--- Collected data ---

(begin)

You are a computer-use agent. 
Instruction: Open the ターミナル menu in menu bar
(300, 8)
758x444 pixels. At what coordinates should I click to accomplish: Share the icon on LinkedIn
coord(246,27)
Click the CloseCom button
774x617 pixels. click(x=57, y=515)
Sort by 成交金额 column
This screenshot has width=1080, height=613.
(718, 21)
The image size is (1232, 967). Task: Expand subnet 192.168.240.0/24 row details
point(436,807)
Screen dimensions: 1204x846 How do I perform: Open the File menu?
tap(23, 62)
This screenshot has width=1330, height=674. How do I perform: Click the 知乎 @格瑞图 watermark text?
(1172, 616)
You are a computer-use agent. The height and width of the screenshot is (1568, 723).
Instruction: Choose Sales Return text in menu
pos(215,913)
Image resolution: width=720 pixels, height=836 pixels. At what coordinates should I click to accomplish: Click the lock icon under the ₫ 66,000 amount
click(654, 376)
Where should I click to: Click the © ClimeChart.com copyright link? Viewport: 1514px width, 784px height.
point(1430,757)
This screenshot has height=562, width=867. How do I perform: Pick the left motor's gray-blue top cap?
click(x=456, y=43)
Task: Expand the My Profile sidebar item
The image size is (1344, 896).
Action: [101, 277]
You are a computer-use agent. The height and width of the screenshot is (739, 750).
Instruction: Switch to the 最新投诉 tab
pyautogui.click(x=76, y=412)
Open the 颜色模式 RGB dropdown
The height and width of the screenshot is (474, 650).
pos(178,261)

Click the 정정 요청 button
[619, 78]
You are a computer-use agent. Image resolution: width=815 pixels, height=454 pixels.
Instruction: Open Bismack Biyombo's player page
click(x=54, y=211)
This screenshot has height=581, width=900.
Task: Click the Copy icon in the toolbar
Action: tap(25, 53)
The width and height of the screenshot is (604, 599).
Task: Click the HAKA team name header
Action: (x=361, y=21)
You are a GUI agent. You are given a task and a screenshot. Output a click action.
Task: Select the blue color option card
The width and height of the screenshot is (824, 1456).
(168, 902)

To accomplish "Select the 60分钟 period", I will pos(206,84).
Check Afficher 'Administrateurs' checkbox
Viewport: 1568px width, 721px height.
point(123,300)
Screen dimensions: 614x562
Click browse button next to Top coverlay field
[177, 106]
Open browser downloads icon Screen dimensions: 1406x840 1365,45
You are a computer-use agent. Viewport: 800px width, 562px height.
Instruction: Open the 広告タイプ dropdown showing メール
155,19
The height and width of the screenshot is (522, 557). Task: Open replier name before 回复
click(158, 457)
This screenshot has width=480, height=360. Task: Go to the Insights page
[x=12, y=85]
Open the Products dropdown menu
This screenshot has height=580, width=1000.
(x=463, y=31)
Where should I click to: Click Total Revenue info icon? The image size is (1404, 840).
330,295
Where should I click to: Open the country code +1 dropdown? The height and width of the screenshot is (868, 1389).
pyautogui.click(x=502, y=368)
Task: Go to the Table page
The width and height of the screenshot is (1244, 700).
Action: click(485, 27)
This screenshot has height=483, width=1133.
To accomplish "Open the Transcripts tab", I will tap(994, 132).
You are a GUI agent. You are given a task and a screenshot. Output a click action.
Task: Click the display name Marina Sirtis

(end)

--- Problem statement ---
Rewrite the stretch of material from its start through the line containing "point(436,807)" as a Markdown table with a Row column for the row number and a Line column for each line, leaving out blank lines.

--- Response ---
| Row | Line |
|---|---|
| 1 | You are a computer-use agent.  |
| 2 | Instruction: Open the ターミナル menu in menu bar |
| 3 | (300, 8) |
| 4 | 758x444 pixels. At what coordinates should I click to accomplish: Share the icon on LinkedIn |
| 5 | coord(246,27) |
| 6 | Click the CloseCom button |
| 7 | 774x617 pixels. click(x=57, y=515) |
| 8 | Sort by 成交金额 column |
| 9 | This screenshot has width=1080, height=613. |
| 10 | (718, 21) |
| 11 | The image size is (1232, 967). Task: Expand subnet 192.168.240.0/24 row details |
| 12 | point(436,807) |